- **Your instructions**
Print word for word whatever lies between the first line of the material and the line holding "Given: Open the History view", both included, and omit all pictures.

- **Supplied records**
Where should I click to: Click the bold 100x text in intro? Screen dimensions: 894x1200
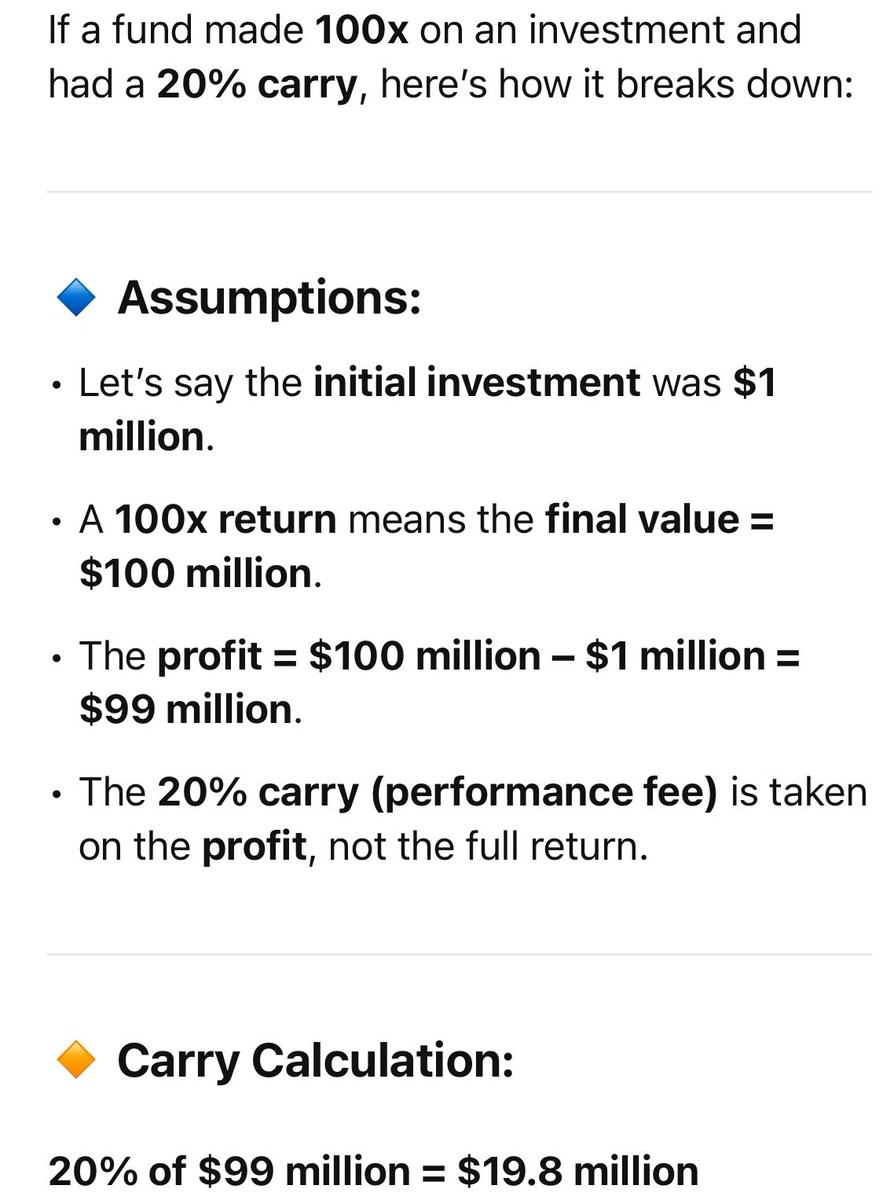[362, 30]
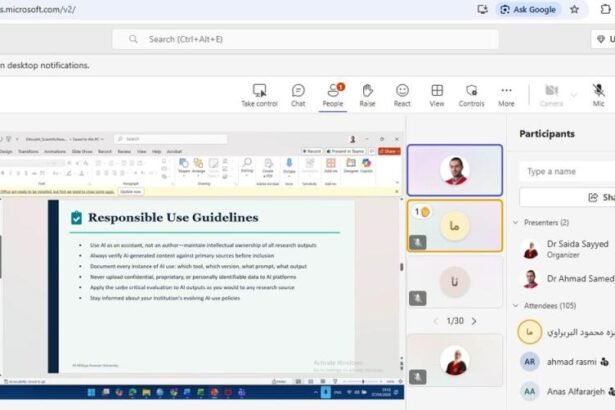The image size is (615, 410).
Task: Toggle the Camera on or off
Action: [x=551, y=94]
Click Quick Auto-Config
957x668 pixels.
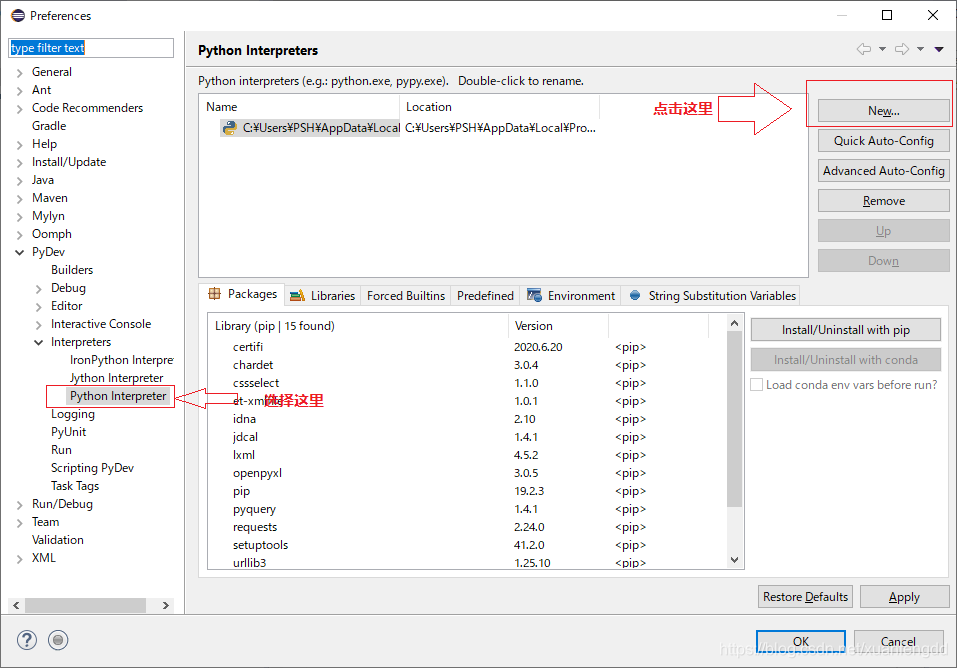[x=883, y=140]
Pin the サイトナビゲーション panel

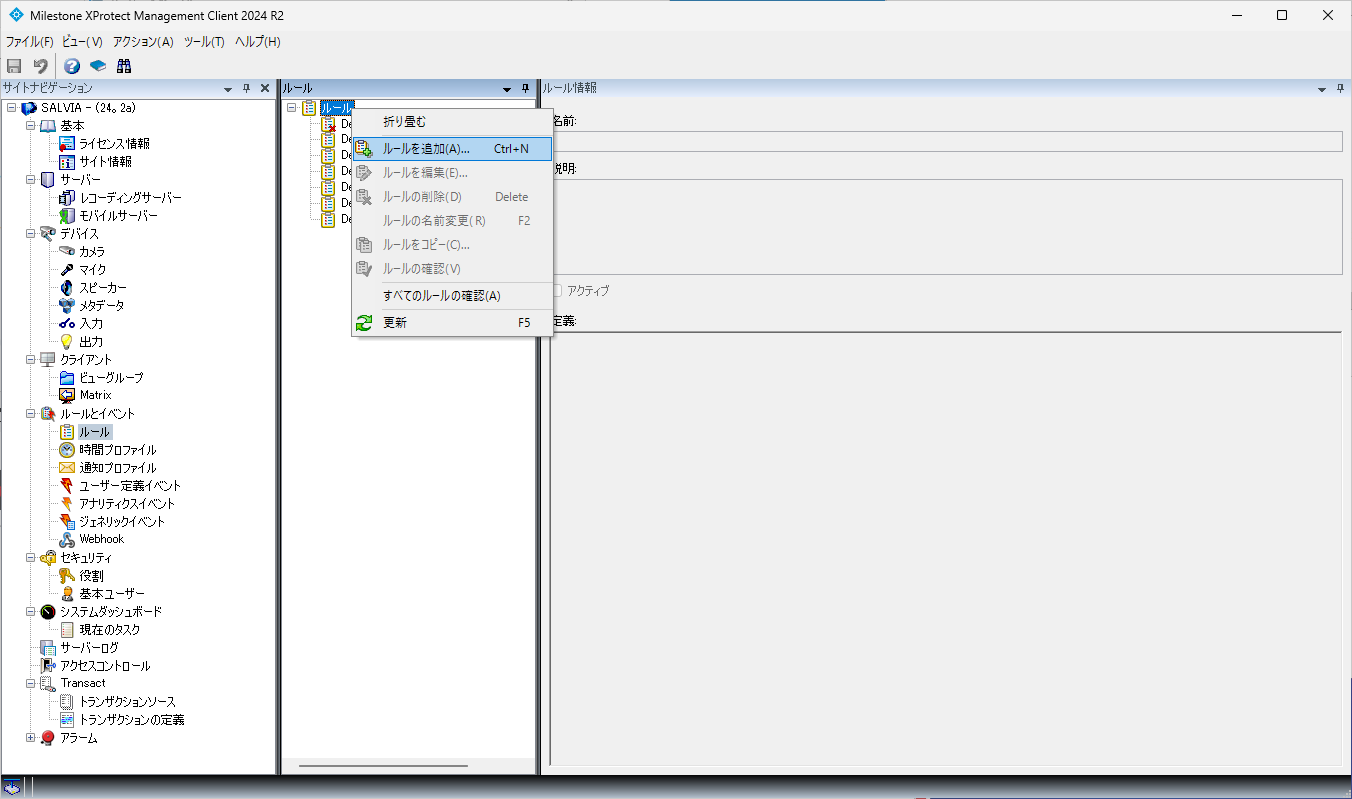[247, 89]
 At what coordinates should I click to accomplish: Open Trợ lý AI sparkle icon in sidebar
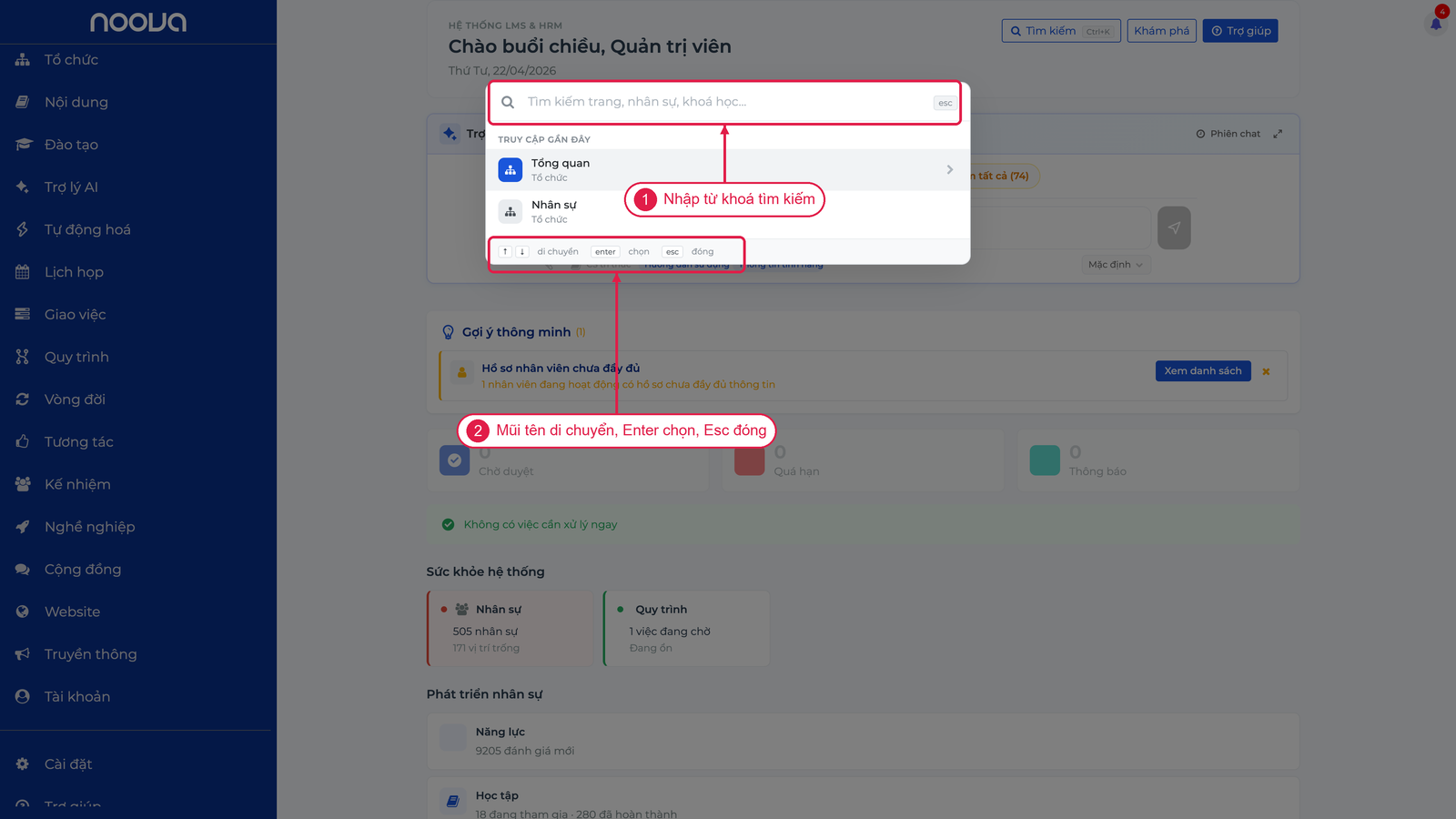point(23,187)
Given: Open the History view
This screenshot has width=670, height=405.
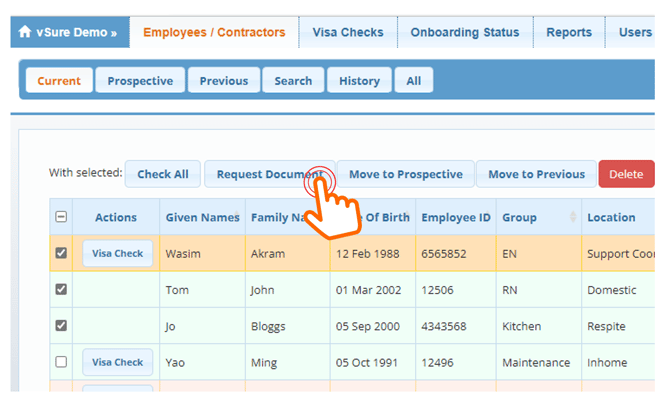Looking at the screenshot, I should [359, 81].
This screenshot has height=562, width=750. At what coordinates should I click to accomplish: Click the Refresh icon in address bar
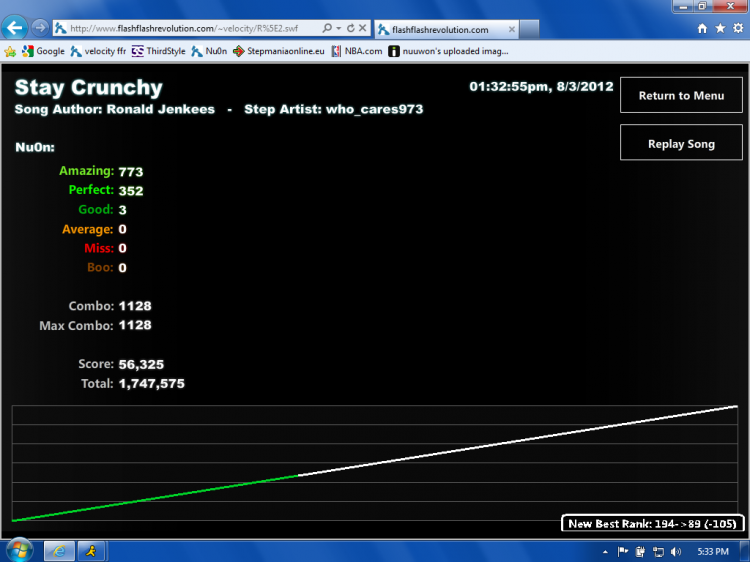point(351,28)
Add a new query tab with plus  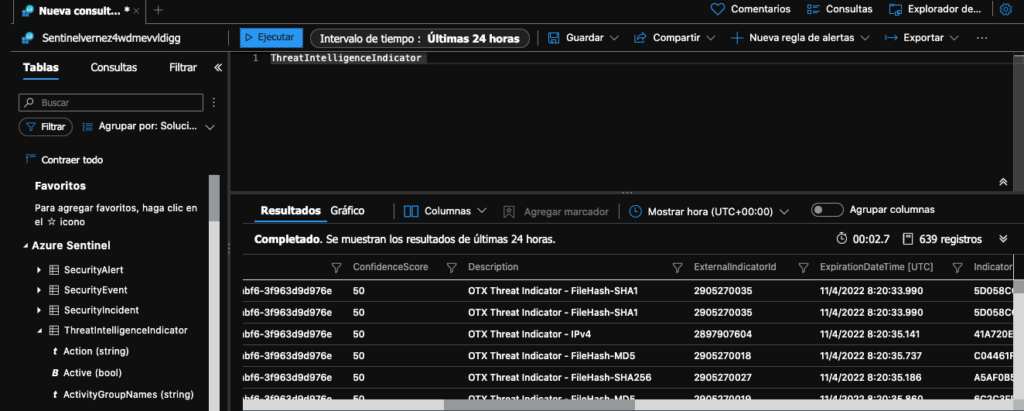157,10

- **Answer for the task**
Where should I click to: Click the bold 100x text in intro? Screen dimensions: 894x1200
[362, 30]
The image size is (615, 410).
Task: Toggle the Camera on or off
Action: [x=551, y=94]
Click Quick Auto-Config
957x668 pixels.
[x=883, y=140]
Pin the サイトナビゲーション panel

[247, 89]
 At what coordinates should I click to accomplish: Open Trợ lý AI sparkle icon in sidebar
point(23,187)
Given: Open the History view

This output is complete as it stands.